WRITTEN PROBLEM 1
Repeat the records word for word, starting at the line that contains "Eau potable (515, 2250)" and ending at the last line of the records, with both ends included.

TEXT SECTION
══════════════════════════════
OPINION FILED JUNE 19, 1953
BERNEAN RITGERS, PLAINTIFF-APPELLEE,
CITY OF GILLESPIE, DEFENDANT-APPELLANT.
Appeal by defendant from the Circuit Court of Macoupin county;
the Hon. CLEM SMITH, Judge, presiding. Heard in this court at the
May term, 1953. Judgment reversed. Opinion filed June 19, 1953.
Released for publication July 7, 1953.
MR. JUSTICE REYNOLDS DELIVERED THE OPINION OF THE COURT.
This is an appeal from a judgment entered in the circuit court of Macoupin county, Illinois, in the amount of $1,000 in favor of Bernean Ritgers and against the City of Gillespie, Illinois. The cause was tried before a jury and grows out of an accident on December 19, 1950, when the plaintiff fell on the ice on a sidewalk in the City of Gillespie.
The city hall of the City of Gillespie is located at the intersection of Montgomery street and Chestnut street and the place of the accident was at or near the curb of Montgomery street on the west side of the street in front or adjacent to the city hall. The plaintiff had walked north on the east side of Montgomery street, to Chestnut street, crossed Montgomery street to the west and was stepping up on the curb when she slipped on the ice and fell, breaking her ankle in three places and a bone in her leg. She was picked up by a Coca Cola employee and taken to a doctor. There does not seem to be much question as to the nature or extent of the plaintiff's injuries.
══════════════════════════════
WRITTEN PROBLEM 2
In the court opinion, what caused the plaintiff to fall near the city hall? Explain in one to three sentences.

DATA SUPPLIED
══════════════════════════════
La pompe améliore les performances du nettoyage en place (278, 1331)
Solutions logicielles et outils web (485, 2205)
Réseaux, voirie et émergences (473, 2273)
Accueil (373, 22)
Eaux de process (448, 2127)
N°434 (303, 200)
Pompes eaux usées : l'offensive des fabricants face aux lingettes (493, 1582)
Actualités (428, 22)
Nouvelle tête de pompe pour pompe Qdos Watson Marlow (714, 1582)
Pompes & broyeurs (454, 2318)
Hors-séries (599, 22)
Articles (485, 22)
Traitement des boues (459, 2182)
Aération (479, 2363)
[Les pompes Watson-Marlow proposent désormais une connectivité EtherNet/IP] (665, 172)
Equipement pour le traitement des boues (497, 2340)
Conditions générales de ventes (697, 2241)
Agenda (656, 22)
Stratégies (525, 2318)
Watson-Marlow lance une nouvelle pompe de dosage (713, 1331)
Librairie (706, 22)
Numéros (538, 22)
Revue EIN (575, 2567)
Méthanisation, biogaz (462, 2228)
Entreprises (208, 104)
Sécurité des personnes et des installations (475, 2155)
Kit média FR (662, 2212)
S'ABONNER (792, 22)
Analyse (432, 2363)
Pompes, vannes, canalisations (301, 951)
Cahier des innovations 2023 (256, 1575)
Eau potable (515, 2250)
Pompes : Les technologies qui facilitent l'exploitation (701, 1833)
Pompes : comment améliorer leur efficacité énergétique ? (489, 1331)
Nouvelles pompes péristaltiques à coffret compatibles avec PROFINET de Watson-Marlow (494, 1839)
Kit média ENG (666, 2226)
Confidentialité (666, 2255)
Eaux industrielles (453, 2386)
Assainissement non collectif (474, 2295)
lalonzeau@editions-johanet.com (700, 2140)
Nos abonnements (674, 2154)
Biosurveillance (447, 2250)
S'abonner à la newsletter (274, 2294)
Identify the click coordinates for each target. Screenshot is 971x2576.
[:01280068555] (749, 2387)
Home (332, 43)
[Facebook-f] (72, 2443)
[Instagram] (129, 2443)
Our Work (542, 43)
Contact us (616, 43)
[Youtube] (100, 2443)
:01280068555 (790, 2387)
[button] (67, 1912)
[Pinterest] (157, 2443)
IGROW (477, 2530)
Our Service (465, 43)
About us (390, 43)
══════════════════════════════
EXPECTED ANSWER 1
Eau potable (515, 2250)
Pompes : Les technologies qui facilitent l'exploitation (701, 1833)
Pompes : comment améliorer leur efficacité énergétique ? (489, 1331)
Nouvelles pompes péristaltiques à coffret compatibles avec PROFINET de Watson-Marlow (494, 1839)
Kit média ENG (666, 2226)
Confidentialité (666, 2255)
Eaux industrielles (453, 2386)
Assainissement non collectif (474, 2295)
lalonzeau@editions-johanet.com (700, 2140)
Nos abonnements (674, 2154)
Biosurveillance (447, 2250)
S'abonner à la newsletter (274, 2294)
Identify the click coordinates for each target. Screenshot is 971x2576.
[:01280068555] (749, 2387)
Home (332, 43)
[Facebook-f] (72, 2443)
[Instagram] (129, 2443)
Our Work (542, 43)
Contact us (616, 43)
[Youtube] (100, 2443)
:01280068555 (790, 2387)
[button] (67, 1912)
[Pinterest] (157, 2443)
IGROW (477, 2530)
Our Service (465, 43)
About us (390, 43)

EXPECTED ANSWER 2
She had crossed Montgomery street to the west and was stepping up on the curb when she slipped on the ice there. The fall broke her ankle in three places and a bone in her leg.